## Article
Shortly after this decision was made in 1860, Ellen White, in her remarks regarding the choice of our name, noted that the name Seventh-day Adventist highlights “the peculiar and prominent features of their faith . . . the observance of the seventh day, and waiting for the appearing of our Lord from heaven.”1
I learned about the Sabbath about 34 years ago while watching the program Il Est Écrit (It Is Written)
on a television station in Quebec City. I learned about it as a teenager eager to know more about the Bible and its message. As I watched Georges Hermans explain the Scripture, my life began to change. Of all the new doctrines I learned, the one about the Sabbath changed my life the most.
A Prophetic Message
Early Seventh-day Adventists understood that the fourth commandment is of particular interest in God’s plan of salvation. Indeed, the first angel’s message in Revelation 14 quotes from it in announcing to the world that the hour of God’s judgment has come, and humanity is called upon to worship the Creator, who “made the heavens, the earth, the sea and the springs of water” (Rev. 14:7).
Since the creation of the world the Sabbath has been, and remains, God’s special day of rest. At the end of Creation week God gave the Sabbath to Adam and Eve and their descendants as a gift of rest and as a sign of His holiness (Gen. 2:1-3).
By the time of the Exodus from Egypt, God’s people had largely forgotten about the Sabbath. So God gave them Ten Commandments. God placed the commandment about the day of rest at the heart of that list to signify its importance and role in a life of loyalty and obedience.
“Remember the Sabbath day by keeping it holy. Six days you shall labor and do all your work, but the seventh day is a Sabbath to the Lord your God. On it you shall not do any work, neither you, nor your son or daughter, nor your manservant or maidservant, nor your animals, nor the alien within your gates. For in six days the Lord made the heavens and the earth, the sea, and all that is in them, but he rested on the seventh day. Therefore the Lord blessed the Sabbath day and made it holy” (Ex. 20:8-11).
For the past 165 years Adventists have memorized this commandment and pondered its meaning. It identifies us perhaps more than any of our other beliefs. It remains at the core of our Adventist identity. Above all, we are Seventh-day Adventists.
A Message of Remembrance
The commandment begins with the imperative: “Remember the Sabbath day by keeping it holy.” “Remember.” What are we to remember?
The commandment invites us to remember first that God is our Creator. “For in six days the Lord made the heavens and the earth, the sea, and all that is in them, but he rested on the seventh day” (Ex. 20:11).
Our world exists because God put it into existence. The Sabbath is a reminder of God’s work of creation. In a sense the Sabbath answers one of the major philosophical questions of all time: Where did I come from? Where did humanity come from? The Sabbath reminds us that we are all children of God.
In the book of Deuteronomy, when Moses repeated the Ten Commandments to the children of Israel near the end of their 40 years in the wilderness, He gave as a reason to keep the Sabbath the fact that God had saved His people from slavery in Egypt. “Remember that you were slaves in Egypt and that the Lord your God brought you out of there with a mighty hand and an outstretched arm” (Deut. 5:15).

## Exercise instructions
Repeat word for word everything in the Sabbath article from "Since the creation" down to "loyalty and obedience.".

## Listed records
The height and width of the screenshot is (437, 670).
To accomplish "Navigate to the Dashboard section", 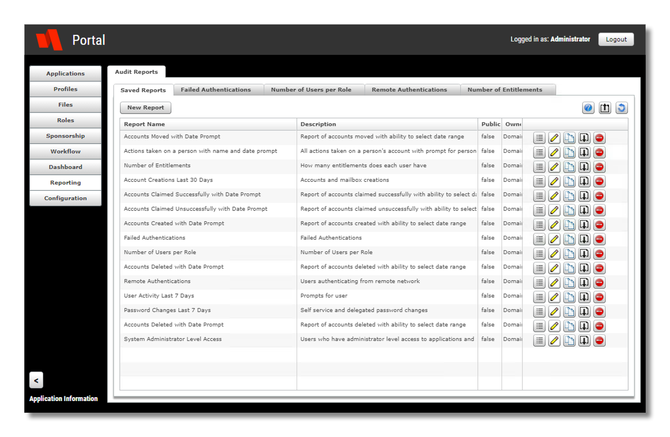I will [x=65, y=167].
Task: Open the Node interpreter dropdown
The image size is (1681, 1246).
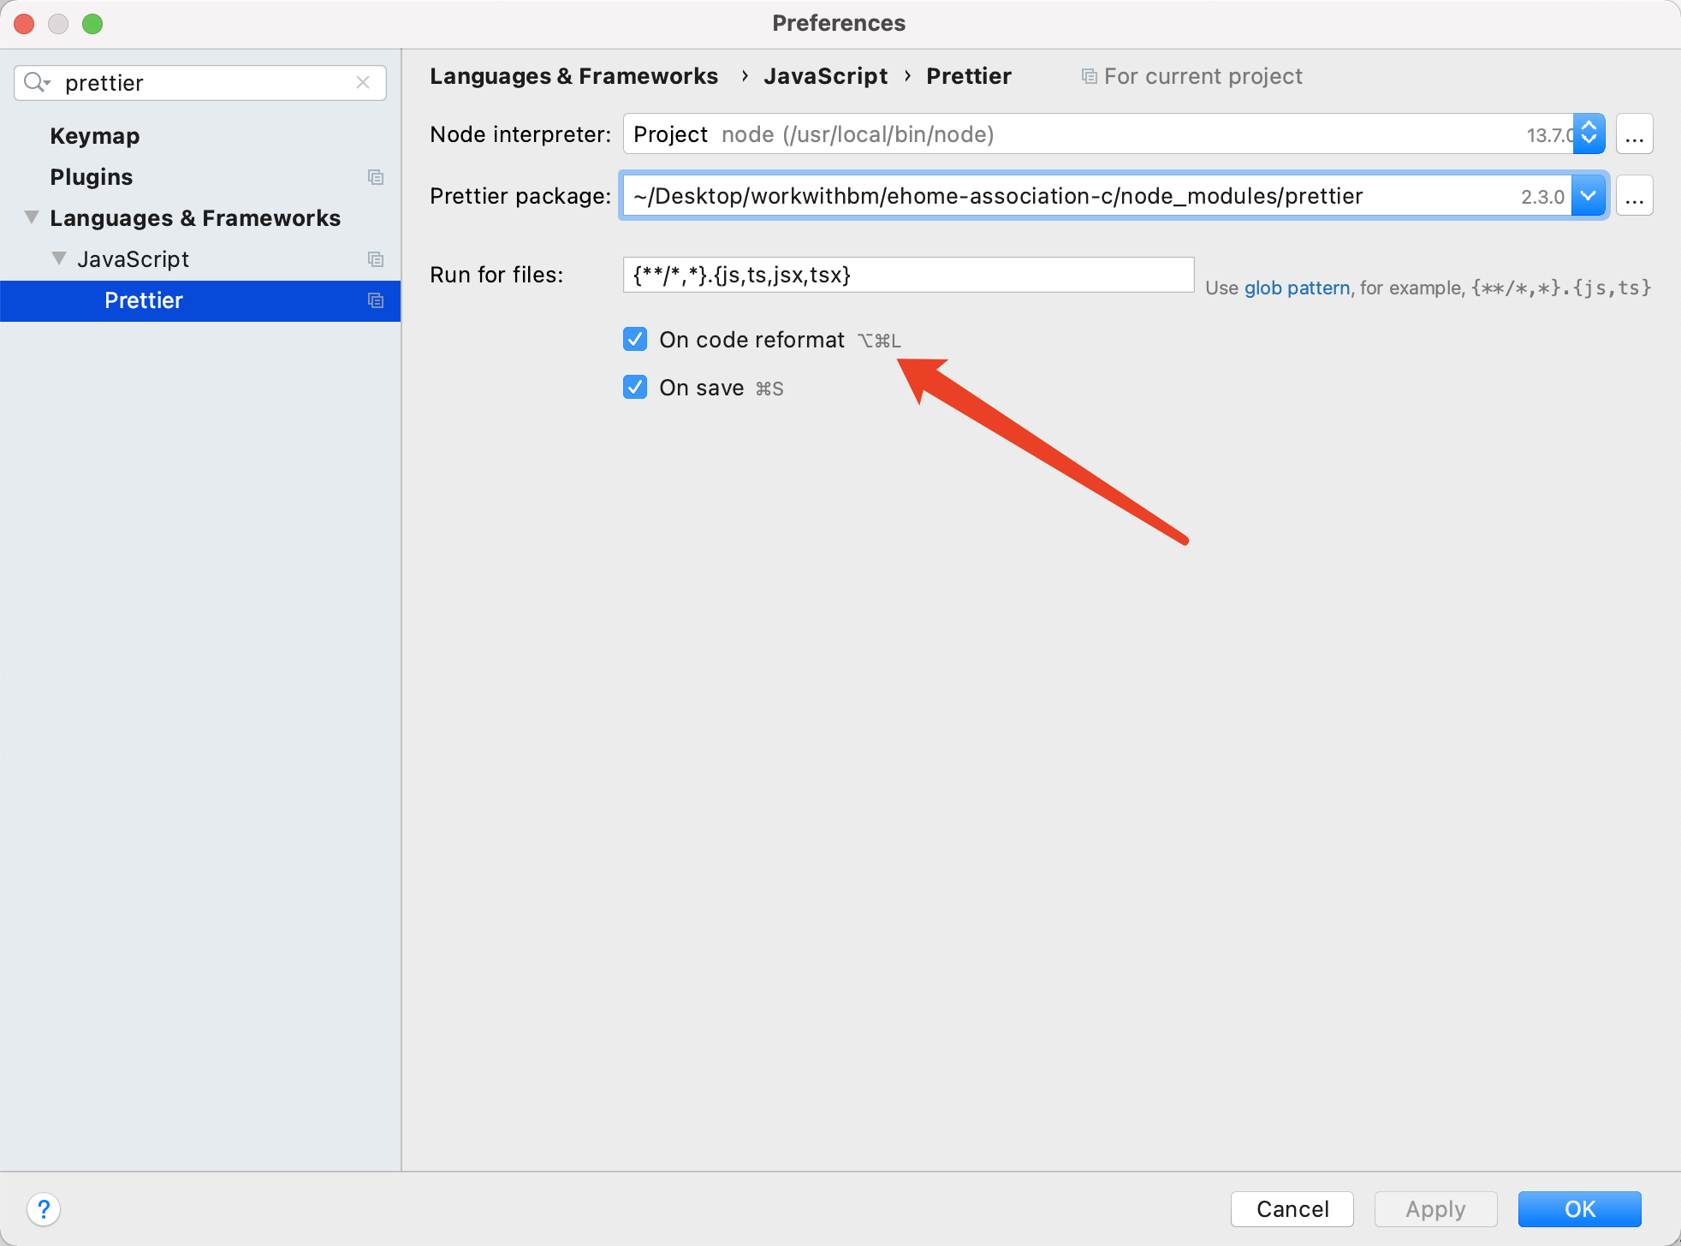Action: tap(1589, 134)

## Answer to this exercise
Since the creation of the world the Sabbath has been, and remains, God’s special day of rest. At the end of Creation week God gave the Sabbath to Adam and Eve and their descendants as a gift of rest and as a sign of His holiness (Gen. 2:1-3).
By the time of the Exodus from Egypt, God’s people had largely forgotten about the Sabbath. So God gave them Ten Commandments. God placed the commandment about the day of rest at the heart of that list to signify its importance and role in a life of loyalty and obedience.